26.12.2019-29.12.2019
Es Boxing Day (Día de las Cajas), aquí en Australia es día festivo, nosotrxs nos dirigimos hacia Canberra y por el camino queremos parar en Kangaroo Valley para intentar ver wombats. Como dato, se cree que en este día los sirvientes esperaban ser obsequiados con cajas de Navidad.
El plan no sale como lo esperamos porque todo en New South Wales está ardiendo. Nos encontramos a un ranger que nos dijo que estaba todo cerrado y que era complicado que lo volvieran a abrir en un corto periodo de tiempo. Así pues seguimos camino hasta Canberra.
Por la carretera M23 llegando al Lago George –que más que un lago es un secarral, pero bueno– empezó a intuirse una niebla tremenda que olía a madera quemada. Comprobamos que había fuegos al sur de Canberra y que el viento soplaba de Sudeste y lo llevaba todo. Fue algo que nunca habíamos vivido porque el humo era muy espeso y no dejaba ver bien durante bastantes kilómetros.

Al llegar a Canberra como era tarde nos animamos a ver Star Wars episodio IX y a cenar un poco por ahí. El viaje había sido largo y nos ganamos un merecido cine.

Al día siguiente tocaba patear la capital de Australia y ver unos pocos museos. Hacía tiempo que no íbamos de visita cultural y allí era una buena ocasión. Vimos la NGA (National Gallery of Australia) y el National Museum of Australia. Ambos son gratuitos para la exposición permanente y en ellos pudimos aprender del arte y cultura aborígenes y de cómo los australianos tuvieron que lidiar para intentar erradicar una invasión de conejos. Puedes ver cómo se las ingeniaron para hacer una valla de más de 3000km para frenar el avance de estos animalitos que trajeron de occidente.

Canberra nos gustó mucho pese a que fue una capital diseñada exclusivamente para que Sydney y Melbourne no entraran en conflicto. Se puede ver en un día los dos museos y se aprende mucho.
Ya es momento de dejar tanta ciudad y volver a lo que nos gusta realmente. Siguiente destino, el monte Kosciuszco, el punto más alto de Australia. La entrada al parque Nacional está regulada y tienes que pagar 17$/día para dejar el coche. Lo bueno es que con la entrada viene incluido el camping. Un apunte, si vas desde Khancoban en vez de Jindabyne no te encuentras ninguna caseta de seguridad en la que te cobren. A nosotrxs nos dieron un papel para ponerlo en el coche pero no sabemos por qué no había control por el otro acceso.
Para subir al monte se accede al camino desde Thredbo. Esta localiadad es conocida por el ski y en verano además aprovechan el telesillas para subir tanto a senderistas como a ciclistas que quieren bajar por los caminos de tierra que rodean las pistas de ski.

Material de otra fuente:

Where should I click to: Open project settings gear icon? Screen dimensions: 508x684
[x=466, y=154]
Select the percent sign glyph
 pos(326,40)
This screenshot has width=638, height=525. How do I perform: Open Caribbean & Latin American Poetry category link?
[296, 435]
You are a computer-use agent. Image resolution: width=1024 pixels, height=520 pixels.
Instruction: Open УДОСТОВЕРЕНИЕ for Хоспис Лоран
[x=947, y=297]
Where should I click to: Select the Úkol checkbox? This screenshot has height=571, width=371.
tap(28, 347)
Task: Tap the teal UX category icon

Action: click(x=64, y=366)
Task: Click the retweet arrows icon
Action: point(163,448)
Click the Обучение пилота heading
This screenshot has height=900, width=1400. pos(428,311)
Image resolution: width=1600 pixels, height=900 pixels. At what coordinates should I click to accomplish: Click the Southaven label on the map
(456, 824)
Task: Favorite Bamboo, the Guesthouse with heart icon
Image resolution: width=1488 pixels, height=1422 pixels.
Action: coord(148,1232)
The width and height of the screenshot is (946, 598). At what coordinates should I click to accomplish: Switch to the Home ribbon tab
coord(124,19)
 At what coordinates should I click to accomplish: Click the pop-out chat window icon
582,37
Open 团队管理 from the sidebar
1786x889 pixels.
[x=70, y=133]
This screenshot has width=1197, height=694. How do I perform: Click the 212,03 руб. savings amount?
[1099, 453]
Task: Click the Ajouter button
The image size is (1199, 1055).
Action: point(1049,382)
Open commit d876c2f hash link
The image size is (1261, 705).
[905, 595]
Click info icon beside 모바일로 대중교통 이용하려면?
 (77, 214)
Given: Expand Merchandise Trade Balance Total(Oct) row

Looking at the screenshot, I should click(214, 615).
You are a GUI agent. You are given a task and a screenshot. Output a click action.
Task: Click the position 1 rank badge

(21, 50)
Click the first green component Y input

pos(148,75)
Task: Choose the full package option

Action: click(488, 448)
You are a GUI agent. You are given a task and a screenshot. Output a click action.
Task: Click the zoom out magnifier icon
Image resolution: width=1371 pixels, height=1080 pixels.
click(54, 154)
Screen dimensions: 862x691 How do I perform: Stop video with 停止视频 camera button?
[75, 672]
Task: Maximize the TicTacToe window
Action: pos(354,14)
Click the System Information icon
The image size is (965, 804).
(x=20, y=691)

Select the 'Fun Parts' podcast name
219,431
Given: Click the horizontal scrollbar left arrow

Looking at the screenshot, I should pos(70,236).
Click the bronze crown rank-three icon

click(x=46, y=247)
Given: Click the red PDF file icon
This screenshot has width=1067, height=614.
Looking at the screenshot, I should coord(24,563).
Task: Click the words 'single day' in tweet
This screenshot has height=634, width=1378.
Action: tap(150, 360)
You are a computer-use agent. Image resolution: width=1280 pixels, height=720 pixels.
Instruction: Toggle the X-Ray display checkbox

El telesillas te sube unos 600 metros desde los que puedes empezar el camino al monte o hacer como nosotrxs y empezarlo desde abajo.

Nosotrxs escogimos el Merrits Nature Track por hacerlo más bonito además de más barato –te ahorras la subida en telesillas que son 34$ en una dirección o 42$ ida y vuelta– y después enlazamos con el Mt. Kosciuszko Track para acabar en la cima a 2228m.

Y para que quede constancia porque en la foto no se ve la altura…

Esa noche dormimos en un sitio muy mágico, The Poet’s Paradise. Nos recibió Maurice un hombre entrañable que nos leyó mucho poemas suyos y muy bonitos mientras cenábamos además de enseñarnos cómo se vive en el campo en Australia.
Al día siguiente fuimos de camino a Melbourne y nos quedamos en Horseshoe Lagoon Reserve en el que había un camping gratuito. El sitio es muy bonito y te puedes bañar en el río. Allí pudimos avistar al fin a un wombat. Le bautizamos para nosotros como Fred.

Camino largo mañana hasta Melbourne vamos a ver si Fred nos deja dormir.